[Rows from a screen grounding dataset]

******

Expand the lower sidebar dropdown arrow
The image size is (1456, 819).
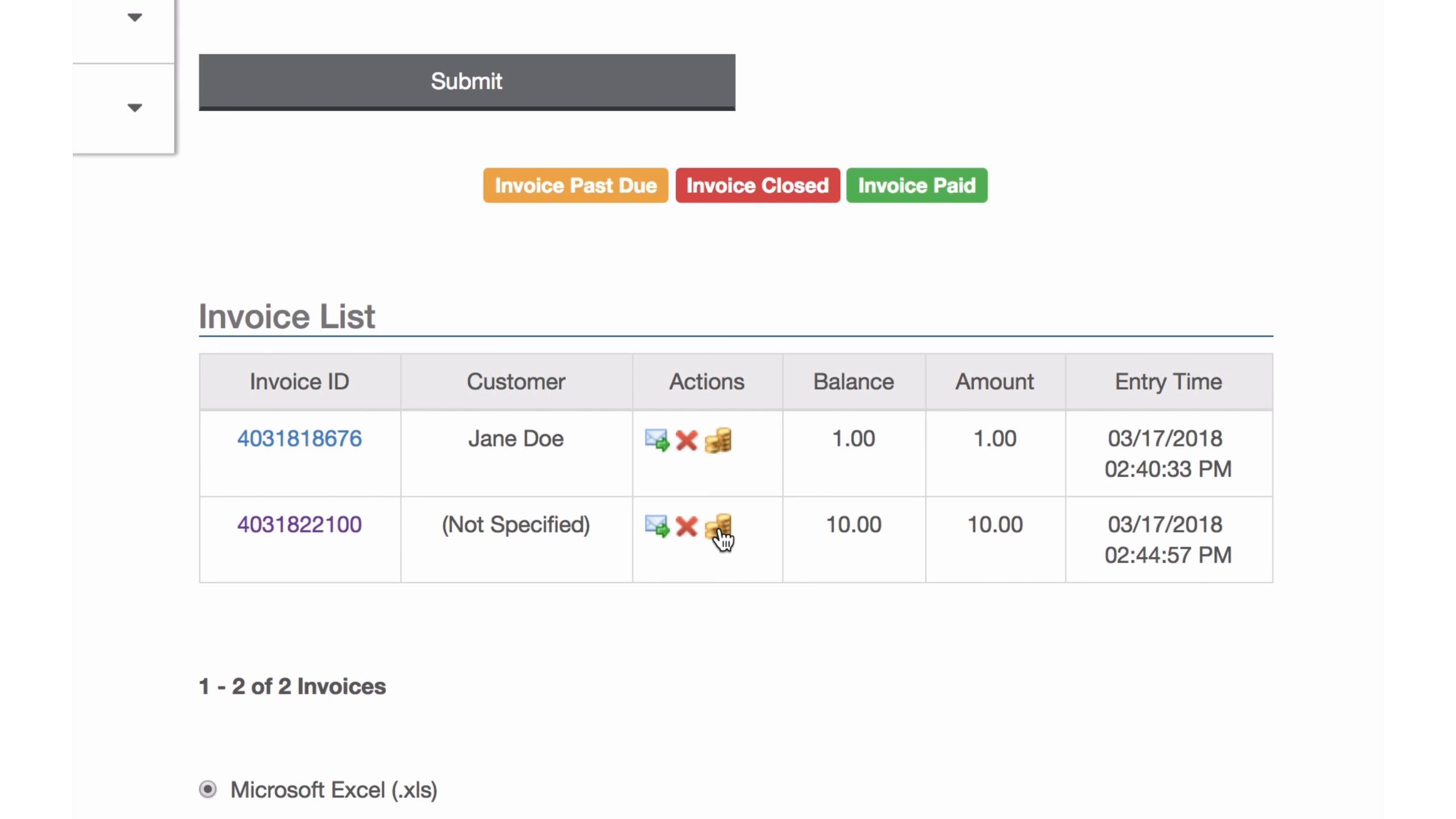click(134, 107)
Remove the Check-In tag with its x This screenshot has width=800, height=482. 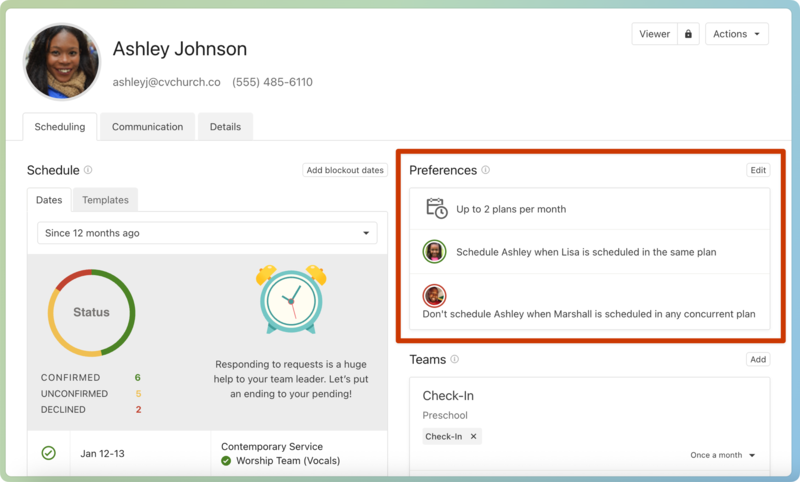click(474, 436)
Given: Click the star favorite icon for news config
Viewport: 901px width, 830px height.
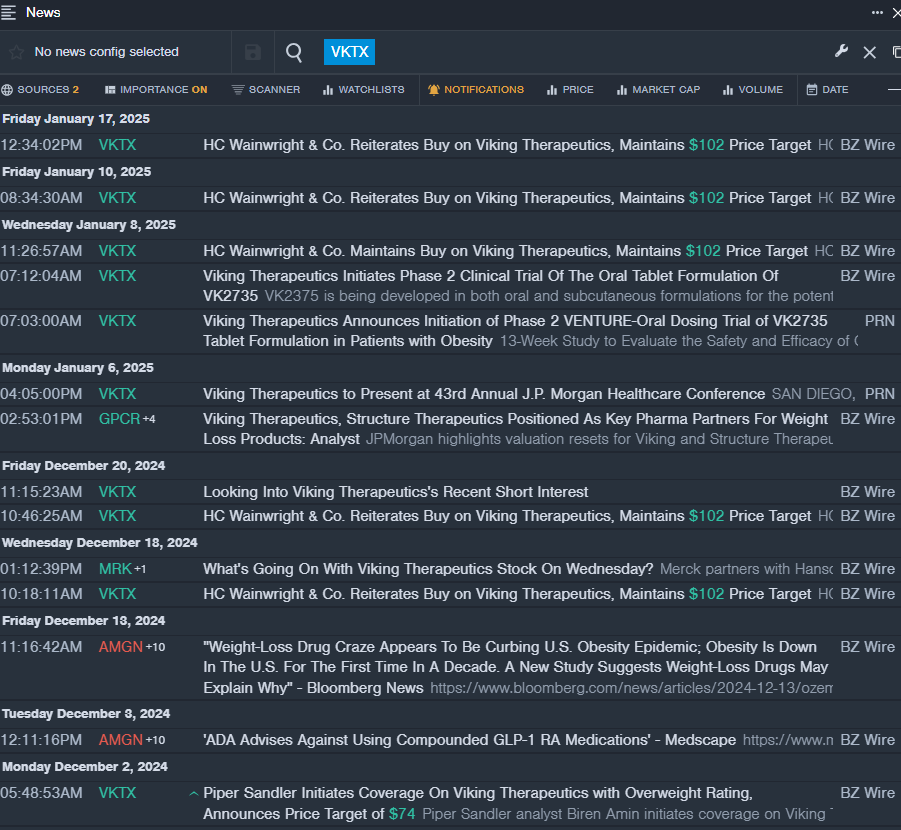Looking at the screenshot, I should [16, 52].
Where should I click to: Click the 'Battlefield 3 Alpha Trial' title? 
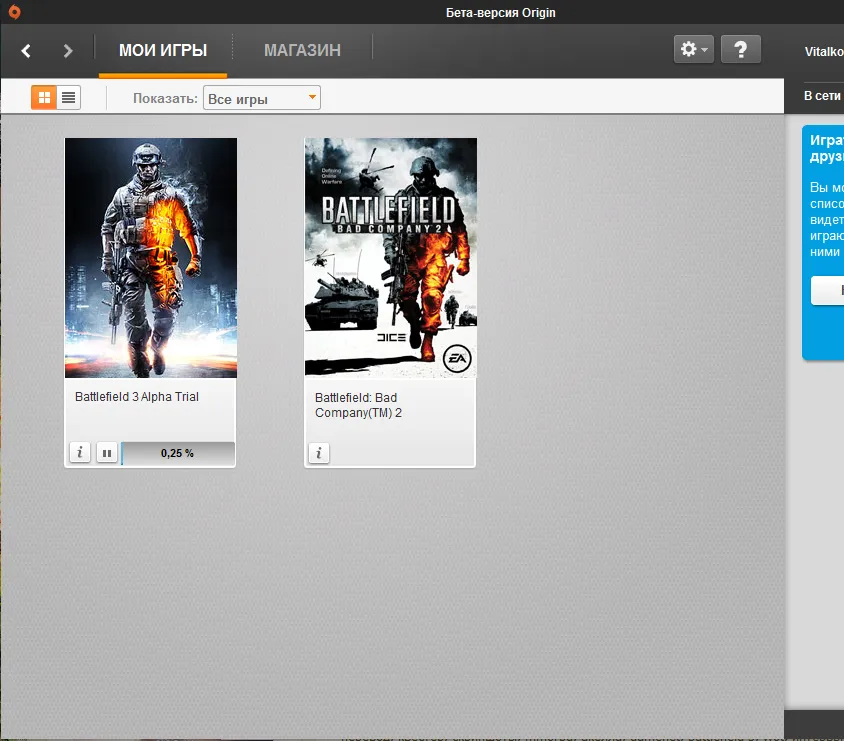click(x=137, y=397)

******

# Problem details
Copy the stretch of the records from the line containing "Given: Click the" through the end of the records, both ends included, and omit the pictures from your answer.

# Solution for this exercise
Given: Click the star favorite icon for news config
Viewport: 901px width, 830px height.
Looking at the screenshot, I should [16, 52].
Where should I click to: Click the 'Battlefield 3 Alpha Trial' title? 
click(x=137, y=397)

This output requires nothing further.